_Given task A:_
In the post on Lebesgue integration, what does the previously proved theorem assume about the integral of f from a to x?
_Given task B:_
Please carry on the post on Lebesgue integration from its last sentence.

— START Reading text —

Let $\lambda$ be the Lebesgue measure on $[a, b]$. We endow $[a, b]$ with the Lebesgue $\sigma$-algebra $\mathcal L([a, b])$. Previously, I proved that
Theorem Let $f:[a, b] \rightarrow \mathbb{R}$ be $\lambda$-integrable such that $$ \int_a^x f(t) \mathrm d t=0 \quad \text {for all } x \in[a, b]. $$ Then $f=0$ $\lambda$-a.e. on $[a, b]$.
Now I would like to prove a natural generalization, i.e.,
Proposition Let $f:[a, b] \rightarrow \mathbb{R}$ be $\lambda$-integrable such that $$ \int_a^x f(t) \mathrm d t=0 \quad \text{for } \lambda \text{-a.e. } x \in[a, b]. $$ Then $f=0$ $\lambda$-a.e. on $[a, b]$.
Could you have a check on my attempt?

— END Reading text —
— START Raw data —

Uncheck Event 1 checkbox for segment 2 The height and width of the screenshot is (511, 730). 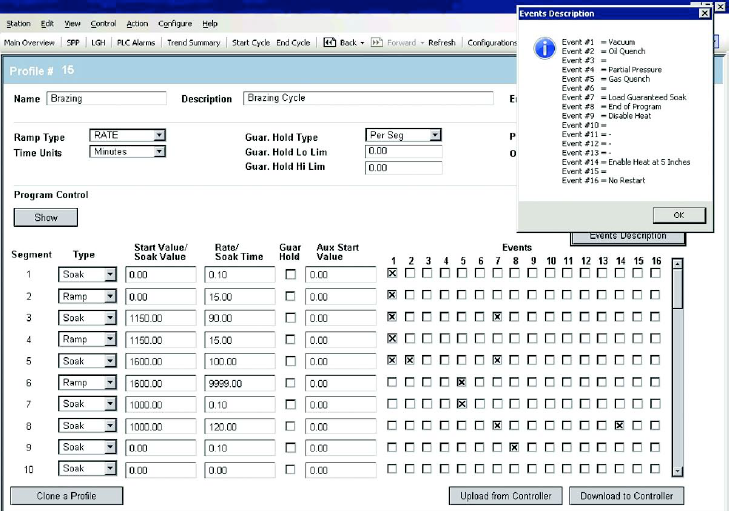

— END Raw data —

_Exercise response A:_
It equals 0 for every x in [a, b].

_Exercise response B:_
Proof By the Theorem, it suffices to prove that $\int_a^x f(t) \mathrm d t=0$ for all $x \in [a, b]$. Fix $x \in (a, b]$. There is $N \in \mathbb N$ such that $x - \frac{1}{N} \in [a, b]$. For $n \in \mathbb N$ such that $n >N$, there is $x_n \in [x - \frac{1}{N}, x]$ such that $\int_a^{x_n} f(t) \mathrm d t=0$. If not, $\int_a^y f(t) \mathrm d t \neq 0$ for all $y \in [x - \frac{1}{N}, x]$, leading to a contradiction because $\lambda ([x - \frac{1}{N}, x])>0$. Clearly, $x_n \to x$. By dominated convergence theorem, we get $$ \int_a^x f(t) \mathrm d t = \lim_n \int_a^{x_n} f(t) \mathrm d t = 0. $$
This completes the proof.